● THE PROBLEM
Copy everything in the listing from the line containing "You are a GUI" down to the line containing "I will coord(438,697).", switching "Flame Graph" to "Call Tree" and leaving all else unchanged.

● DATA PROVIDED

------------------------

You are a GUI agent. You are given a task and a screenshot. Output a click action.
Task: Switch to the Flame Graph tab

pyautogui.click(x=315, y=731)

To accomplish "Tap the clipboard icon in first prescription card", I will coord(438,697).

------------------------

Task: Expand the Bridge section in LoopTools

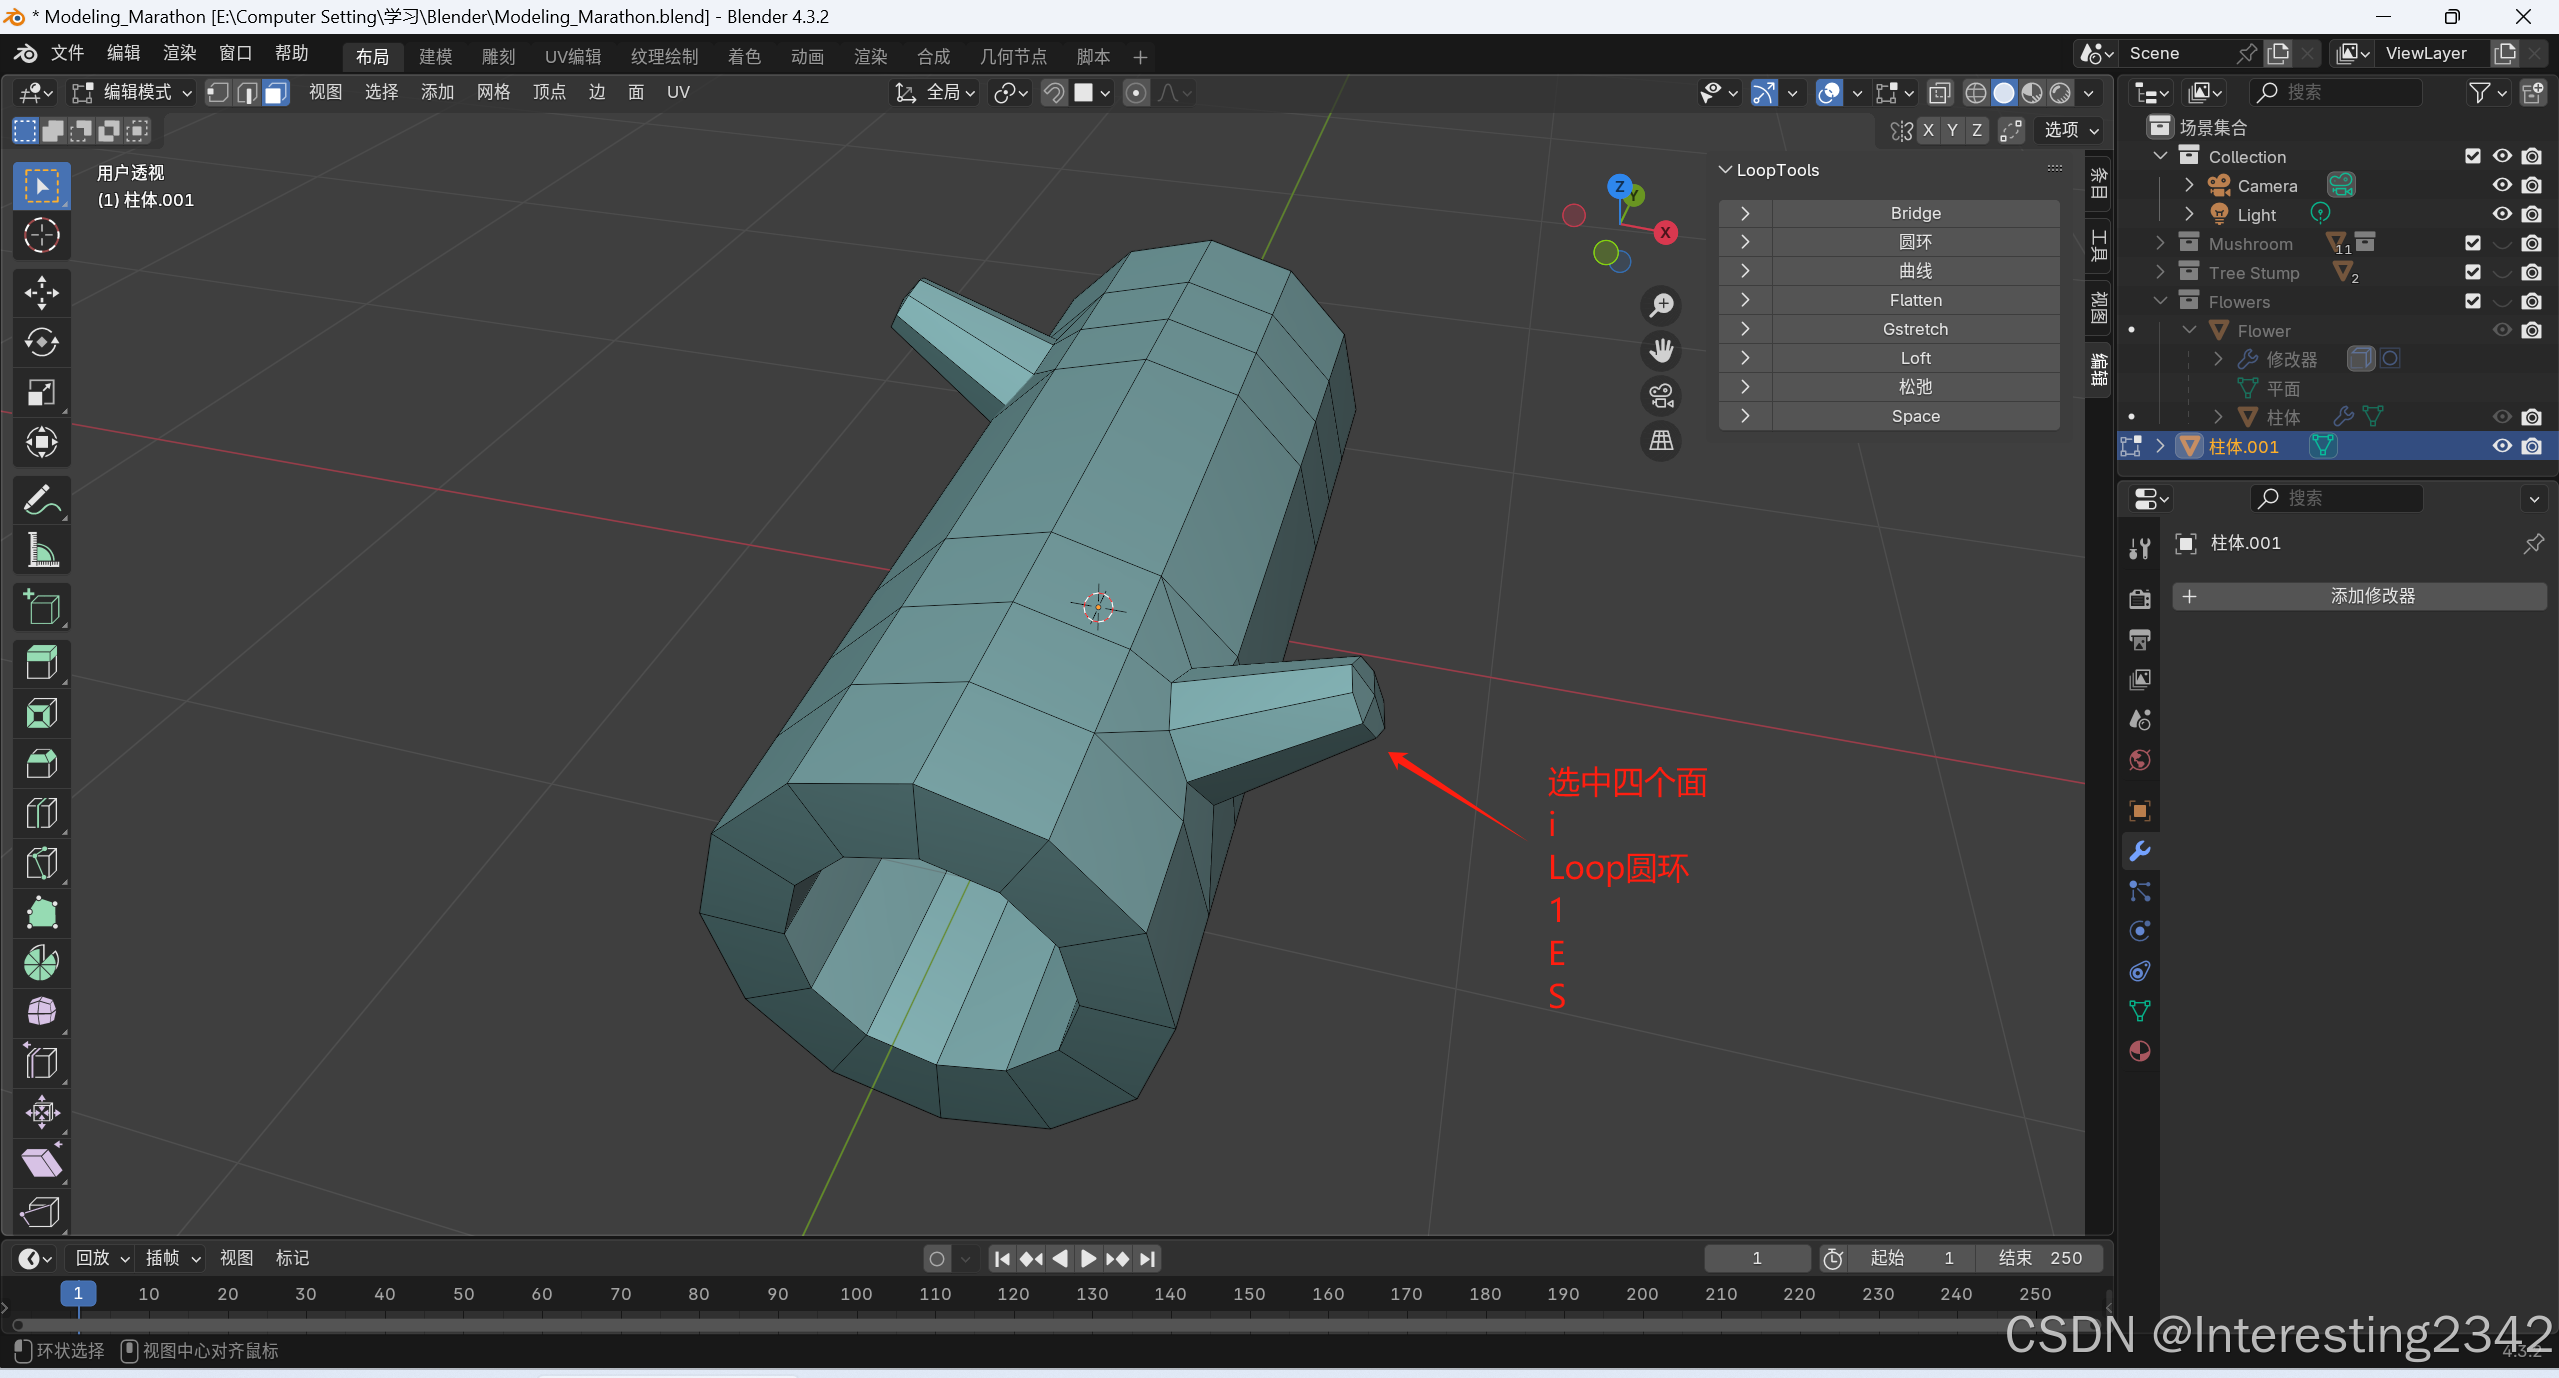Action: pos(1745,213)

------------------------

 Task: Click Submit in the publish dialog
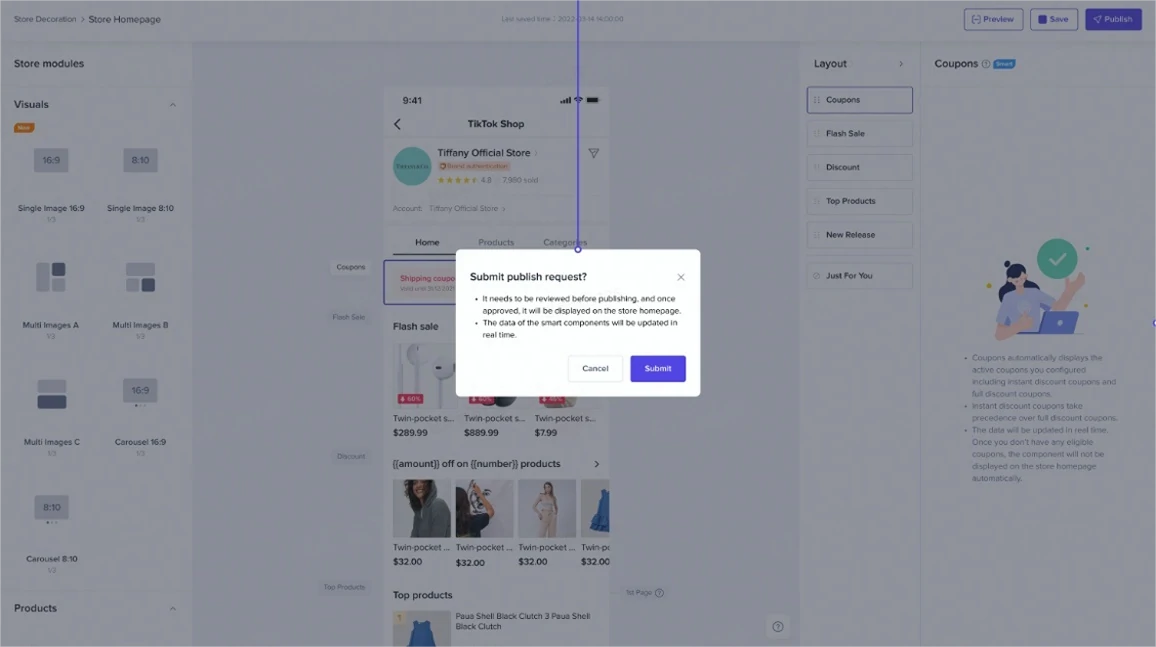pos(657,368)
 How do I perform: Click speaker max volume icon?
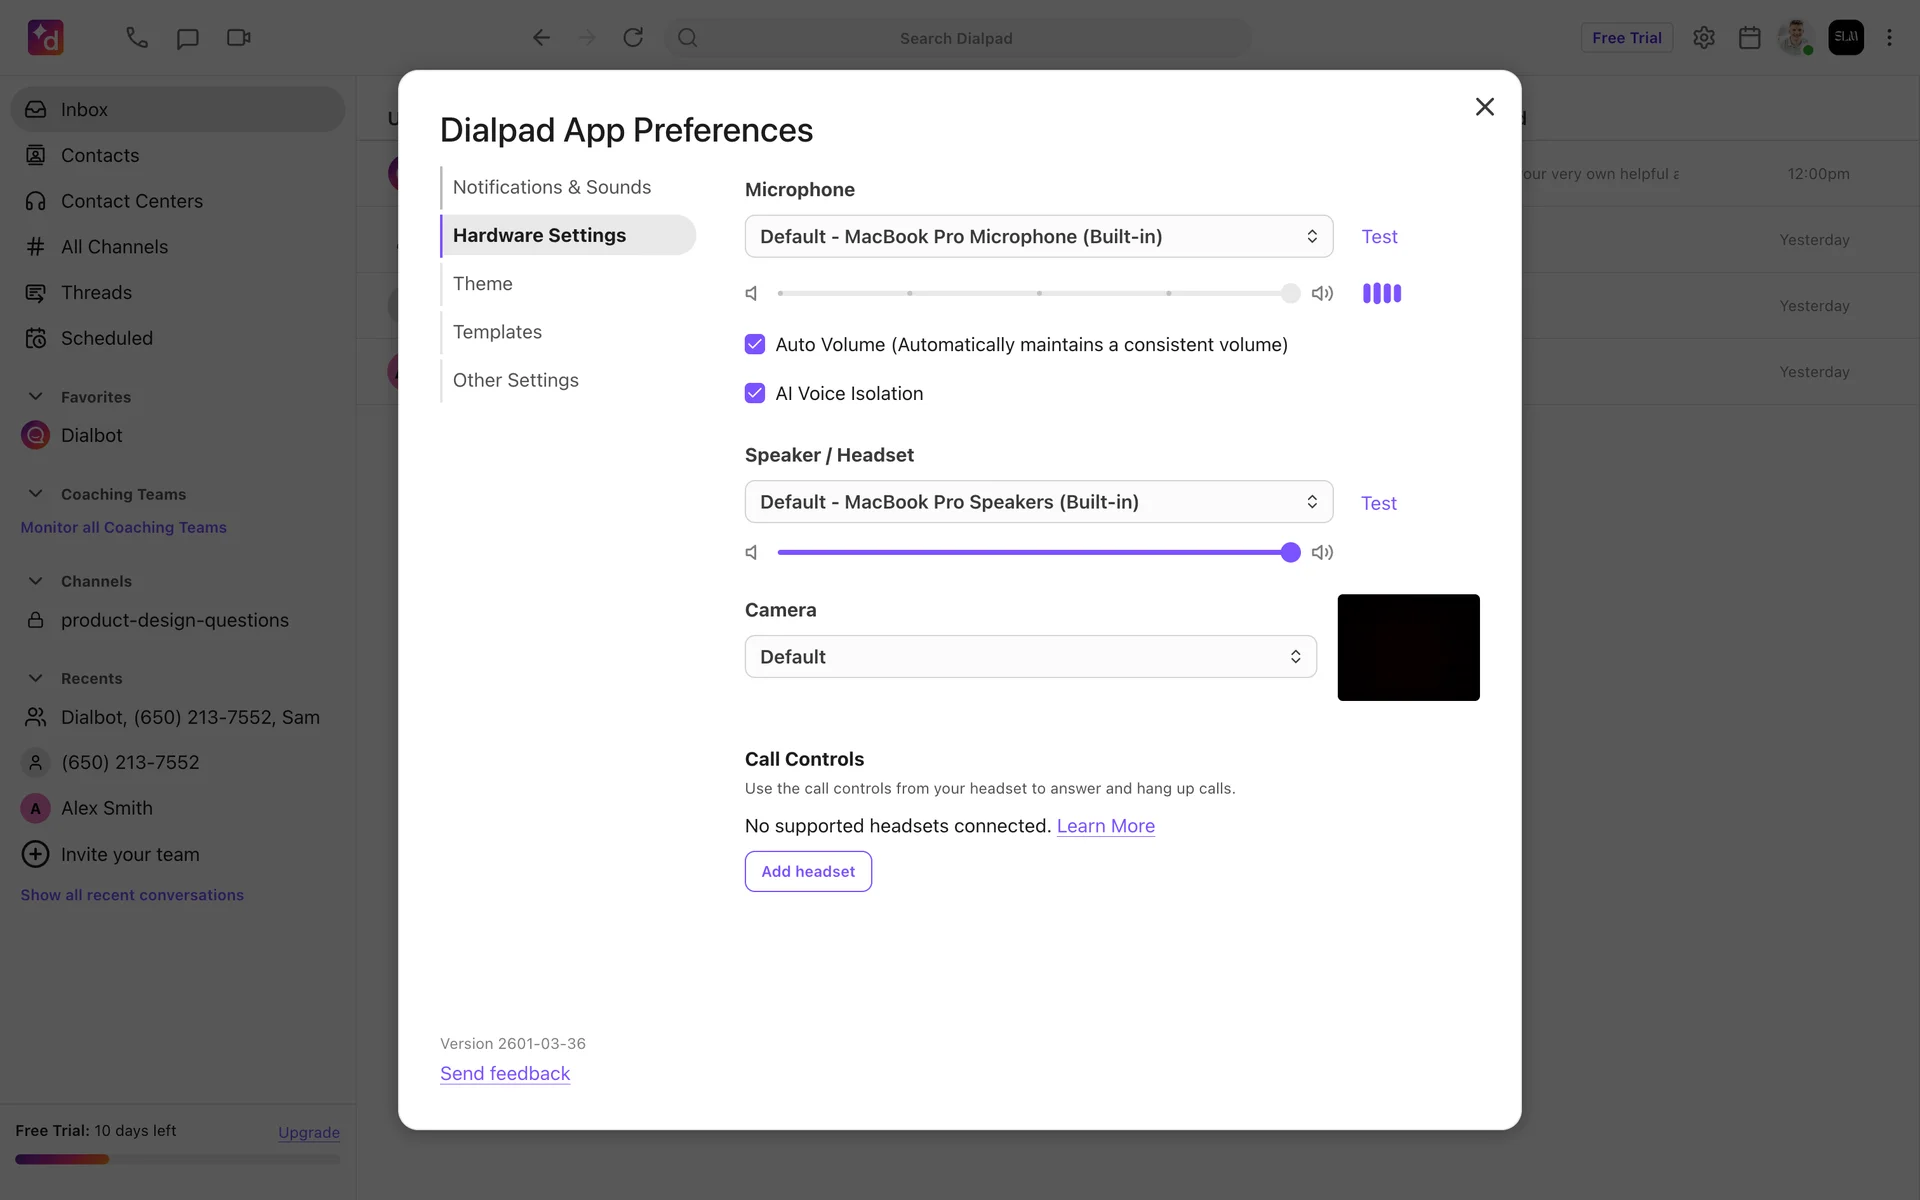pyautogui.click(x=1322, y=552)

------------------------

● THE REPLY
You are a GUI agent. You are given a task and a screenshot. Output a click action.
Task: Switch to the Call Tree tab

pyautogui.click(x=315, y=731)

To accomplish "Tap the clipboard icon in first prescription card", I will coord(438,697).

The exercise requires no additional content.